Bonjour,
Puisque vous me suggérez de poursuivre et me demandez des éclairages sur mon point de vue, je vais vous les donner. Ils n'ont rien de péremptoire, et je n'insulte ici personne.
D'accord, chaque pays a sa
souveraineté, je veux bien ; encore que de même que vous n'avez le droit de faire n'importe quoi dans votre jardin ou dans votre cheminée de salon, quoique vous en ayiez la
"souveraineté", il est certain que dans une vision globale et planétaire, il faut voir les choses autrement désormais.
Une politique singulière ne devrait pas pouvoir se permettre d'aller à l'encontre du bien commun, de même qu'on ne doit pas faire dégazer un pétrolier librement au motif que l'outrage ne menace pas nos côtes, ni introduire n'importe quelle chimie nocive dans un produit alimentaire au prétexte qu'on l'exporte.
Puisque tout se tient, et que nous sommes amenés - et c'est la capitalisme qui nous vaut cela - à considérer les choses globalement, le méthode qui consiste à accepter les immigrés dont on a besoin et déjà formés est totalement contre-productive.

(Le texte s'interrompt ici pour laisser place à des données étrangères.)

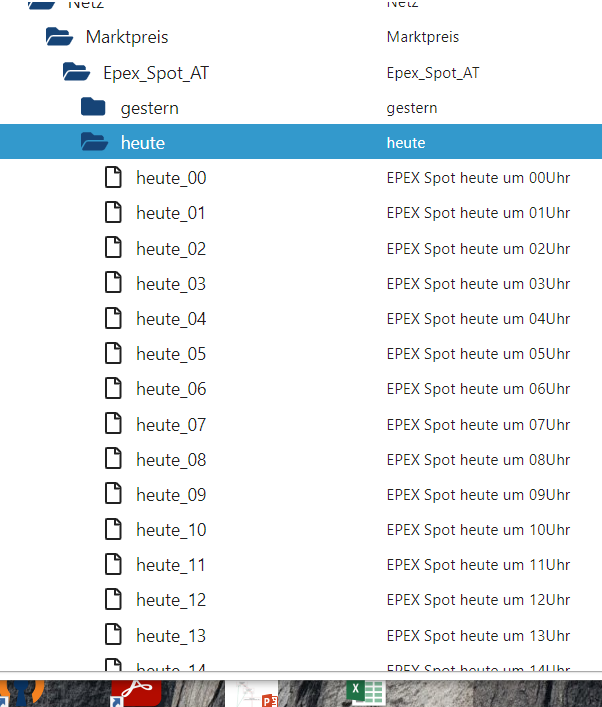602x707 pixels.
Task: Click the heute_06 file icon
Action: (x=113, y=389)
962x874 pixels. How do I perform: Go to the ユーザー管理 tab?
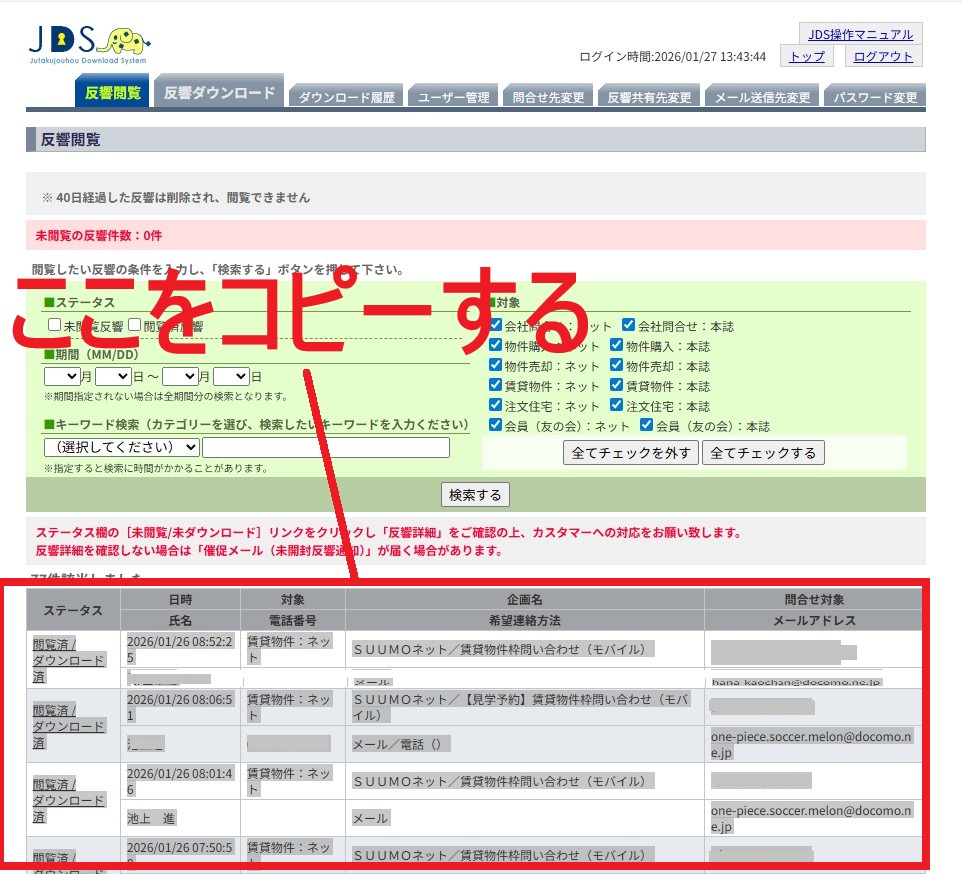click(453, 97)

Si on veut pousser un peu le raisonnement, il faudrait même choisir de préférence pour l'immigration dans les pays développés les gens les moins éduqués, les moins favorisés, les moins formés ; je m'explique :
Les gens les moins formés et les plus pauvres apporteront aux pays riches ce qu'ils n'ont plus : une démographie dynamique, une jeunesse, et ils pourront acquérir une bonne formation qu'ils n'avaient pas et dont ils n'avaient pas les moyens. Ils financeront les retraites, dynamiseront l'économie. Les pays riches en ont plus que tout besoin.

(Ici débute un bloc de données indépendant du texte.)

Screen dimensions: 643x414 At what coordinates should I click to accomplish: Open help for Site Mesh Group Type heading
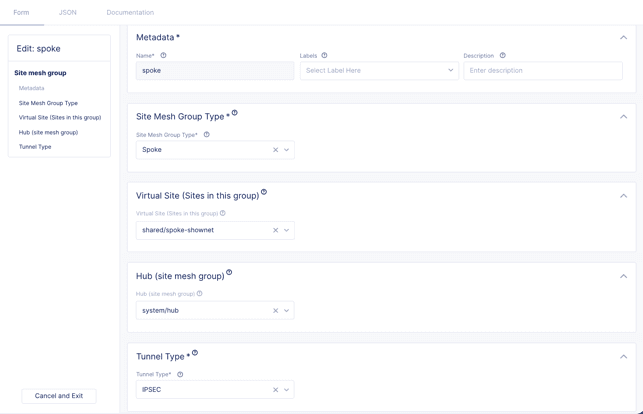point(235,113)
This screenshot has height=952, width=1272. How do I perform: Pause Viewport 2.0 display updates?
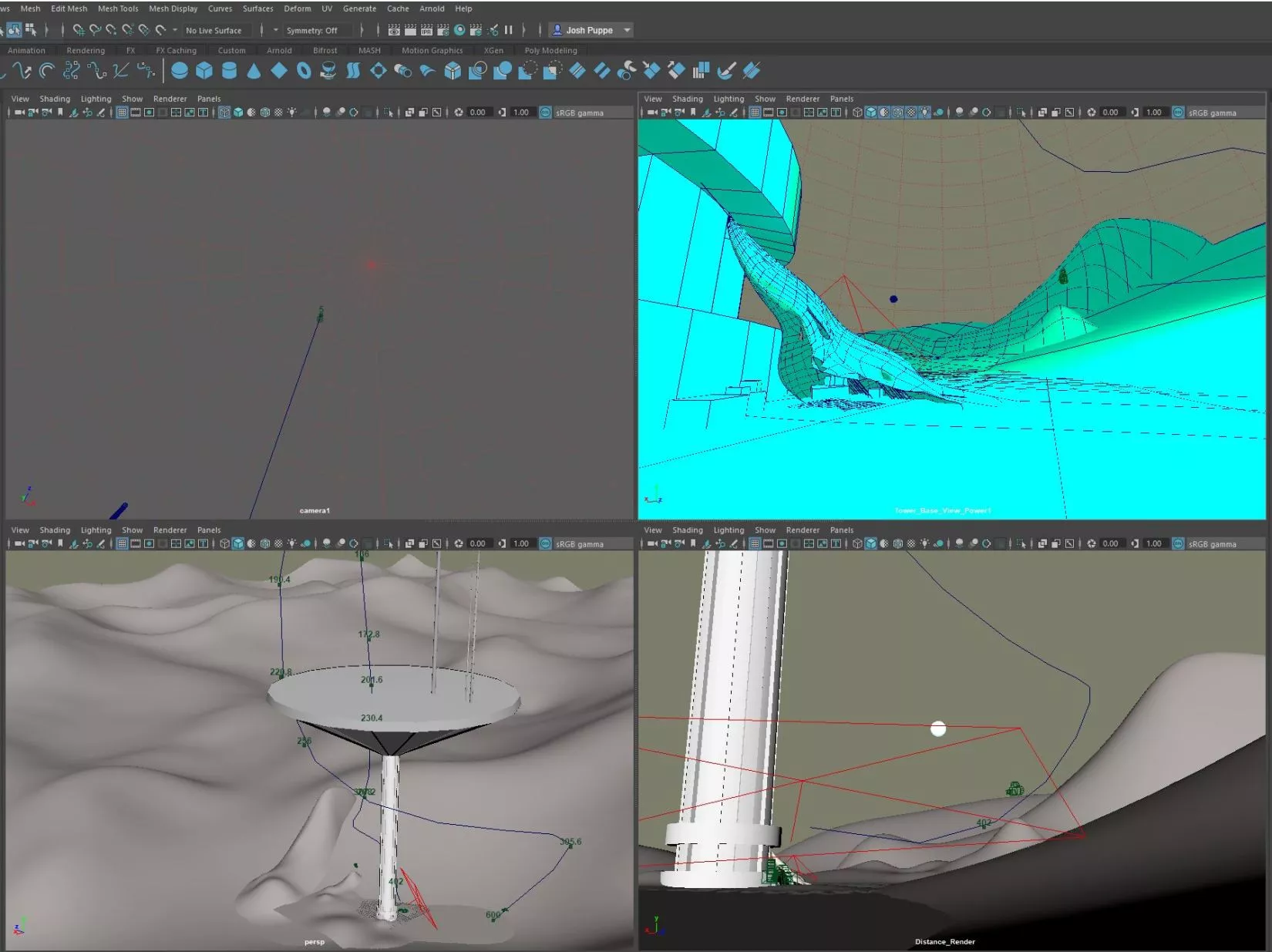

Les candidats à l'immigration déjà formés, et éduqués, ils faut qu'ils restent dans leur pays, qui en a besoin !
La politique actuelle creuse encore le différentiel entre pays riches et pays pauvres, les riches faisant venir les sujets qui auraient permis à leur pays de se développer, et y cantonne les plus pauvres.
C'est absurde, c'est contre productif ; et à long terme c'est dangereux.